Тот самый «Кампо-Императоре», где сидел под арестом Муссолини и откуда его с грехом пополам выкрал Скорцени.
И что это мне дает? Ничегошеньки. Конечно, прилететь, устроить засаду и положить «мальчиков Штудента», а Скорцени макнуть рваной мордой в дерьмо весьма завлекательно, но тут нужен минимум батальон десантников и транспортные самолеты. Навести союзников, сообщить через Хадсона? Ага, так они мне и поверят. Нет, что в высших кругах Италии зреет недовольство или даже заговор против дуче англичане наверняка знают, но вот убедить их, что арестованного Бенито привезут именно в «Кампо-Императоре» и что туда свалятся с планеров немецкие парашютисты, нереально. Никто в мире не может знать деталей несуществующей пока операции, вызванной неслучившимся пока переворотом. Не говоря уж о том, что события могут измениться и Муссолини запрячут в другое место.
Так что в сторону эти пустые умствования, у нас тут задачка похлеще — принудить гарнизон Коница к сдаче. Для чего в первую очередь нужно вычистить и выгладить одежду — парламентер не должен выглядеть, как дикообраз, дабы не позорить пославшую его сторону. Ради такого дела меня с утра подстригли, побрили и даже малость сбрызнули остродефицитным одеколоном. Осталось быстренько приладить чертов пистоль в рукав — вчера, после демарша Джиласа, я сподобился сделать крепление из старых подтяжек, как завещали русские террористы и рожденный революцией комиссар Кондратьев.

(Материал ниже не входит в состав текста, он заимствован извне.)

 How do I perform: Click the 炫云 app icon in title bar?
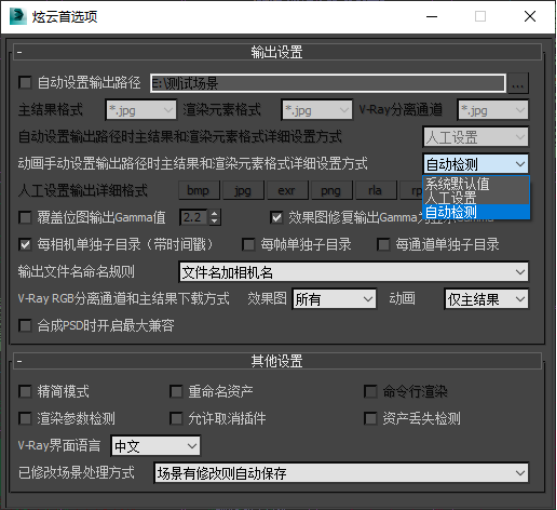tap(18, 16)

Милован оглядел делегацию — командир дивизии Петар Четкович, знакомый еще по штурму Плевли; двое ребят-словенцев из Риеки, знающих итальянский как родной; пленный капитан, отобранный по наиболее приличному внешнему виду и Владо Мараш, инструктор Верховного штаба. С нами порывался комиссар дивизии, но решили зря не дразнить, а то бог весть, как среагируют приставленные к офицерам чернорубашечники при виде настоящего коммуниста. А Перо — в прошлом кадровый военный, да и словенцы тоже в армии послужили, выправка имеется.
Довезли на вымытом грузовике под белым флагом и высадили у самой окраины Коница, дальше мы ножками потопали.
А топать страшно, Перо, небось, думает, кто дивизию примет, если его угробят, словенцы помалкивают, я мандражирую и капитан тоже не сильно румяный и веселый. Все понимают — даже медленной «бредой» можно по нашей группе полоснуть и положить всех разом.
— Не торопимся, идем спокойно, — Перо держал свое и без того квадратное лицо кирпичом, согнав с него любые намеки на эмоции, разве что немного выставив вперед челюсть.
Капитан прерывисто вздохнул.
А я вдруг осознал, что с нездешней силой сжимаю древко белого флага, который сунули мне в руки при покидании грузовика.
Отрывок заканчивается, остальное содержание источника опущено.